» Record set:
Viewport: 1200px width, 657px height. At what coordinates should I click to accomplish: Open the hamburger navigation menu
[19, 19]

==

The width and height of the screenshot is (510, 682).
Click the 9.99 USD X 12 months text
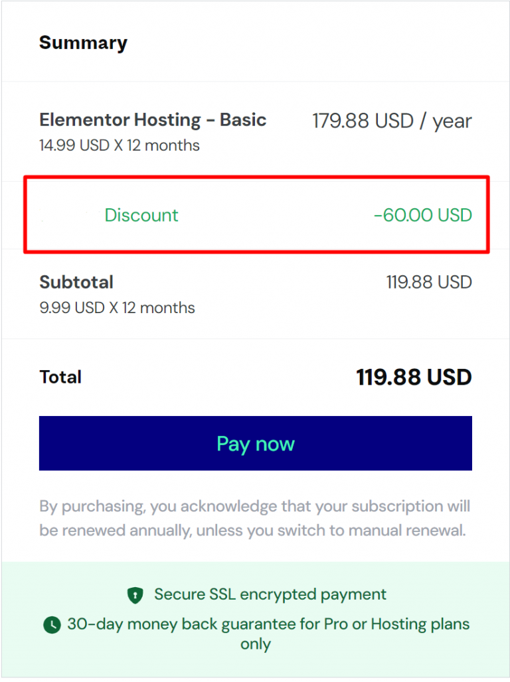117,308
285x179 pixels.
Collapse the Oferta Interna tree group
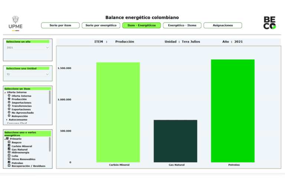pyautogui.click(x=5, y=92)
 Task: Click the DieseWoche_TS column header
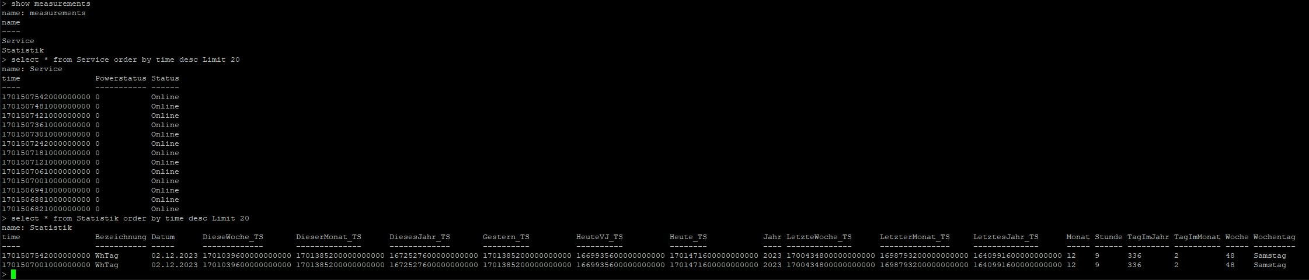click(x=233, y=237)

---

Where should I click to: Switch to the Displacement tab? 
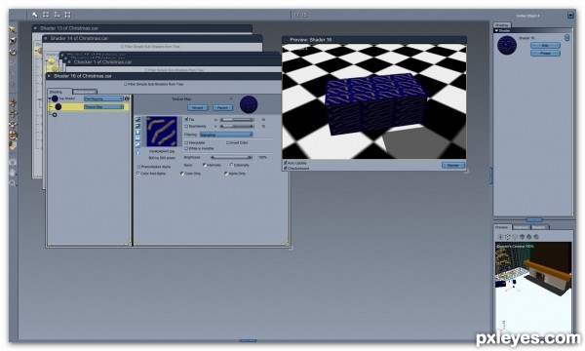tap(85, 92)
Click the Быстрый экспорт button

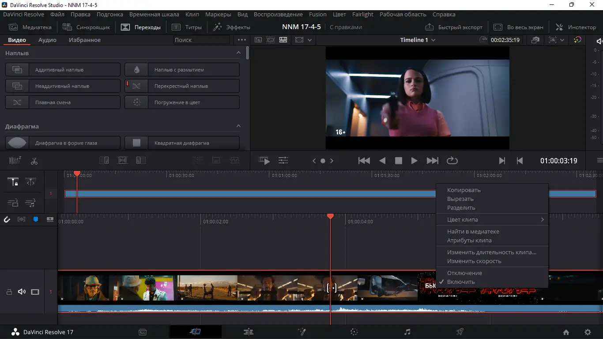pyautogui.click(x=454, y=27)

» Task: Convert the rows above into a JSON list of strings, one string per line, starting with the line that contains "The width and" and ending with the line that contains "click(x=233, y=237)", skipping blank lines. Leave the pictures out.

» In response:
[
  "The width and height of the screenshot is (510, 682).",
  "Click the 9.99 USD X 12 months text",
  "117,308",
  "285x179 pixels.",
  "Collapse the Oferta Interna tree group",
  "pyautogui.click(x=5, y=92)",
  " Task: Click the DieseWoche_TS column header",
  "click(x=233, y=237)"
]